**Collected data:**
------
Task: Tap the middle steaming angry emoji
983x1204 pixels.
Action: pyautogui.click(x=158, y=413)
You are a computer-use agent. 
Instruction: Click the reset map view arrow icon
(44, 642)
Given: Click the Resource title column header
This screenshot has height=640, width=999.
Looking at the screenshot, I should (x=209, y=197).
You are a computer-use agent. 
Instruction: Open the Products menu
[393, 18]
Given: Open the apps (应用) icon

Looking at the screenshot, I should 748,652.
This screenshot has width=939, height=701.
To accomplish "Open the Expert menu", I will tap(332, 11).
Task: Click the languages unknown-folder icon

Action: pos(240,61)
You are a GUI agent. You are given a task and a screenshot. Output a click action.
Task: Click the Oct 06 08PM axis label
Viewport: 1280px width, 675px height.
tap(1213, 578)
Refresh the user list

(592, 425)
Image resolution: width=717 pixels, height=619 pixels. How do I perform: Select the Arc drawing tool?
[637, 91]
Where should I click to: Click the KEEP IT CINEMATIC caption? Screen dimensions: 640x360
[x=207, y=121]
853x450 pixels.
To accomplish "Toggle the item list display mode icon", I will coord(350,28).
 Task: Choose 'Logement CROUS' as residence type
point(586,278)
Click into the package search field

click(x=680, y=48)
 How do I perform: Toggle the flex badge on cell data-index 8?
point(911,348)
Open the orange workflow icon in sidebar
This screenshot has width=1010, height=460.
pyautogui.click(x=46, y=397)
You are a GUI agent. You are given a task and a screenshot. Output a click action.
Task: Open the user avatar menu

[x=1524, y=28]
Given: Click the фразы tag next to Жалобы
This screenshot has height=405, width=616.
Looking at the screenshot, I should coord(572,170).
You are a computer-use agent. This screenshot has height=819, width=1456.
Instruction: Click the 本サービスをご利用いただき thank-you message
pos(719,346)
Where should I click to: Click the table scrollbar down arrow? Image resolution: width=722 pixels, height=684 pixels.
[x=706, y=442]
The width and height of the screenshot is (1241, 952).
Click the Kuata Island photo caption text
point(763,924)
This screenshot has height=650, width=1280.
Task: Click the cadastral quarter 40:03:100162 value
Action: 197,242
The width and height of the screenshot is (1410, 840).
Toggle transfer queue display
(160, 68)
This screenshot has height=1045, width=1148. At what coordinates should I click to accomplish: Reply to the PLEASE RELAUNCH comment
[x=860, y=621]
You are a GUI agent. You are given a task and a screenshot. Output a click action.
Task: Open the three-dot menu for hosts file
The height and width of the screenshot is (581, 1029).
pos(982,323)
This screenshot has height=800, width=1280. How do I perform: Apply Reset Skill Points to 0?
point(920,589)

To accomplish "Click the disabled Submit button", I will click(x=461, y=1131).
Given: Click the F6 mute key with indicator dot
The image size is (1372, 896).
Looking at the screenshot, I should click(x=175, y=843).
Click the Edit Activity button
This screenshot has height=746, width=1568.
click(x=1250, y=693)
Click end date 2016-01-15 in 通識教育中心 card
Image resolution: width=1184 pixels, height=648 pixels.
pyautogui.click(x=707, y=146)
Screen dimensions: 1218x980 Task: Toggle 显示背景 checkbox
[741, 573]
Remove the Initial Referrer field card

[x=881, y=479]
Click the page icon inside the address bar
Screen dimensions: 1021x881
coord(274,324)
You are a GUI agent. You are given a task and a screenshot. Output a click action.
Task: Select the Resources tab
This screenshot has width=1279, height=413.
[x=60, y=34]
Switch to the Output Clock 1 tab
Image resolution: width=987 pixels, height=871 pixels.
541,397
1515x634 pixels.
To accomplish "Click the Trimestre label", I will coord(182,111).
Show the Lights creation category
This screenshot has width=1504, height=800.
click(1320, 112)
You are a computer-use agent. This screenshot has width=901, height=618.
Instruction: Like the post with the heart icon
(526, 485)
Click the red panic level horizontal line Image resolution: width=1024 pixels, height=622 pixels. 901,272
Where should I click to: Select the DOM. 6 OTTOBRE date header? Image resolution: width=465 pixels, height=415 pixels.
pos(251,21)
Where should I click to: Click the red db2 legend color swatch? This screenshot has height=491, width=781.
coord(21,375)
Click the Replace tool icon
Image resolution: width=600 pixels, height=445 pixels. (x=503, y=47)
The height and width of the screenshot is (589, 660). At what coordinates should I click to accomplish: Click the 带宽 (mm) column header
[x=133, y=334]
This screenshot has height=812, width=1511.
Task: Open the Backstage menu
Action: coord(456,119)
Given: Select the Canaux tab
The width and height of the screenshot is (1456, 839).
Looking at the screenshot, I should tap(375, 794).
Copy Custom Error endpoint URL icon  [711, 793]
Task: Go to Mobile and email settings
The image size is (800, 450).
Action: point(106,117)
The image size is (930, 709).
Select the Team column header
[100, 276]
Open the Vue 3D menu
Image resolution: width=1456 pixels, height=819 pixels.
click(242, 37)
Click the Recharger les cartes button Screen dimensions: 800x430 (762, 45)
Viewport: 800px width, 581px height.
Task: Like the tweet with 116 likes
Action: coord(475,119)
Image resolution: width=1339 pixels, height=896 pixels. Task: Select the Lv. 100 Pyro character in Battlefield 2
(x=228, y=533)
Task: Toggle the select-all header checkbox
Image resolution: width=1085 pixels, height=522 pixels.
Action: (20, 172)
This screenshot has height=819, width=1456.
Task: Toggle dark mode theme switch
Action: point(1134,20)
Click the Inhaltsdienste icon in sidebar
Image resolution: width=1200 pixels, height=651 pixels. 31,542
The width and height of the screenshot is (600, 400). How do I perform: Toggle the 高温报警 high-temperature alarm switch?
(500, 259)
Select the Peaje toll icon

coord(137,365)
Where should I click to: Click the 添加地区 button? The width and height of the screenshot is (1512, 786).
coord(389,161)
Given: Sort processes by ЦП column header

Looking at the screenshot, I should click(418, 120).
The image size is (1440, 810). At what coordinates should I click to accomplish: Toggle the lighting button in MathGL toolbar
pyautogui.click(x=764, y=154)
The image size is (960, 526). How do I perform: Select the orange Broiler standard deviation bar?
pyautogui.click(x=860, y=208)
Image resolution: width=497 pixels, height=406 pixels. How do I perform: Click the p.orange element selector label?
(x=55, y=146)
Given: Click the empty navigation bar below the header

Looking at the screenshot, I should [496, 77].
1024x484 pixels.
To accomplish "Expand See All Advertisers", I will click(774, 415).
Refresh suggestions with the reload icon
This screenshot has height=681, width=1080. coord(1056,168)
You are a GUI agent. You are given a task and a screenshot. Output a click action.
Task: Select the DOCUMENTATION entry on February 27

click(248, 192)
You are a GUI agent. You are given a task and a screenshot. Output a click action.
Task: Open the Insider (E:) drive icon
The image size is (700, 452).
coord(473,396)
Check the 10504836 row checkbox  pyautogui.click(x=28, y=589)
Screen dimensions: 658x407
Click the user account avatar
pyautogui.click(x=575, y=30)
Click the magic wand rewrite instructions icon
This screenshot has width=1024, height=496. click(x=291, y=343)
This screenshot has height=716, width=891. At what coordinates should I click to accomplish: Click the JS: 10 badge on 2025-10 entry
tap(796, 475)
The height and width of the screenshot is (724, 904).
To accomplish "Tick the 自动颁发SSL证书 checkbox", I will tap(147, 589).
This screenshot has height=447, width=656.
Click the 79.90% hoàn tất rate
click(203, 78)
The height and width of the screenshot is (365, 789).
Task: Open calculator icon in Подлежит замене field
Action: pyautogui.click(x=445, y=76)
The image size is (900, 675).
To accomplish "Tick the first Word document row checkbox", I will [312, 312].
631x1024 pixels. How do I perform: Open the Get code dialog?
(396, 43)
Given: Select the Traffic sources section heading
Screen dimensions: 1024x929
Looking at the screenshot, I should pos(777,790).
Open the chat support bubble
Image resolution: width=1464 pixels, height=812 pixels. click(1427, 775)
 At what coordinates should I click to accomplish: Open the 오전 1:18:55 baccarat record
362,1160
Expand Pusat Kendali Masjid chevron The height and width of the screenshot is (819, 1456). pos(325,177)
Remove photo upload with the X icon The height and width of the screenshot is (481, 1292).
------
**TASK BRIEF:**
Report each line of the records that holds the word "Tick".

**RESPONSE AREA:**
To accomplish "Tick the 自动颁发SSL证书 checkbox", I will tap(147, 589).
To accomplish "Tick the first Word document row checkbox", I will [312, 312].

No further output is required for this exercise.